Instrucciones —
a: Imprime del pasaje proporcionado el tramo que va desde "Dígalo el crecido" hasta "tan detestable traición?".
b: Traduce al inglés la siguiente oración del pasaje proporcionado: «¿Y qué les impelió a tan detestable traición?»

===== Pasaje proporcionado

En el peligroso actual estado de la nación ¿cuán expuesta no está a claudicar la fidelidad de muchos españoles residentes en la metrópoli?

Dígalo el crecido número de ellos, que abjurando al Rey y a la patria, han reconocido por soberano al intruso José Bonaparte. ¿Pero quiénes se numeran entre éstos? Los que tenían mayor representación y crédito en la nación, tales han sido Mazarredo, O'Farril, Caballero, Morla, Azanza y otros. ¿Y qué les impelió a tan detestable traición?

Únicamente el concepto de que la España no podría resistir el poder de los franceses, que juzgaron incontrastable; inicuos hombres que han querido preferir una vida cubierta de infamia y de oprobio a la dulce muerte que se siente en defensa de la patria, la que acaso por tan viles hijos se ve en su mayor parte sujeta a la cruel dominación del mayor tirano que ha conocido, el mundo.

==========
===== Extracto de origen

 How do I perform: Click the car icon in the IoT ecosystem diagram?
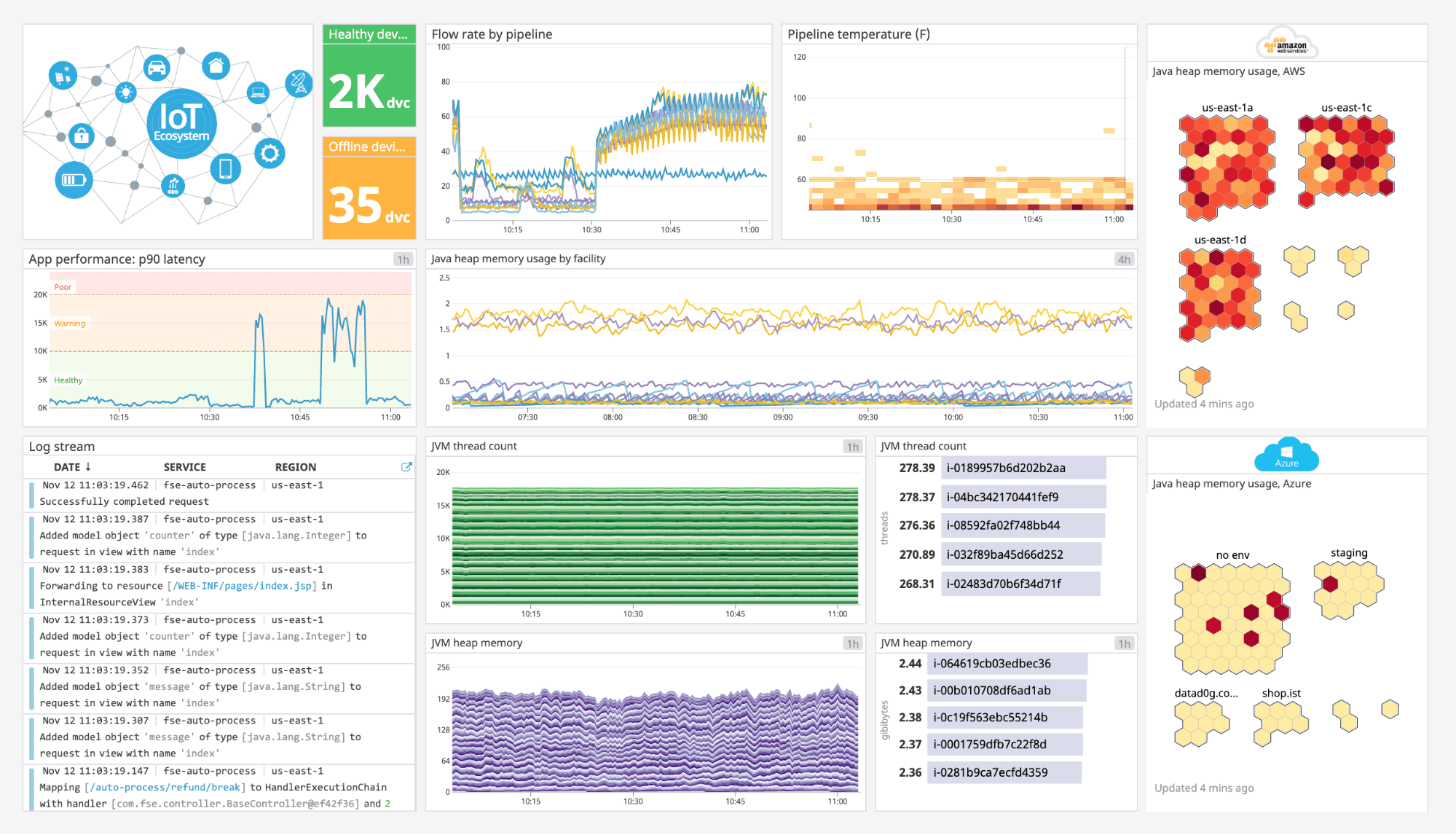(x=157, y=67)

==========

Respuestas —
a:
Dígalo el crecido número de ellos, que abjurando al Rey y a la patria, han reconocido por soberano al intruso José Bonaparte. ¿Pero quiénes se numeran entre éstos? Los que tenían mayor representación y crédito en la nación, tales han sido Mazarredo, O'Farril, Caballero, Morla, Azanza y otros. ¿Y qué les impelió a tan detestable traición?

b: And what drove them to such detestable treason?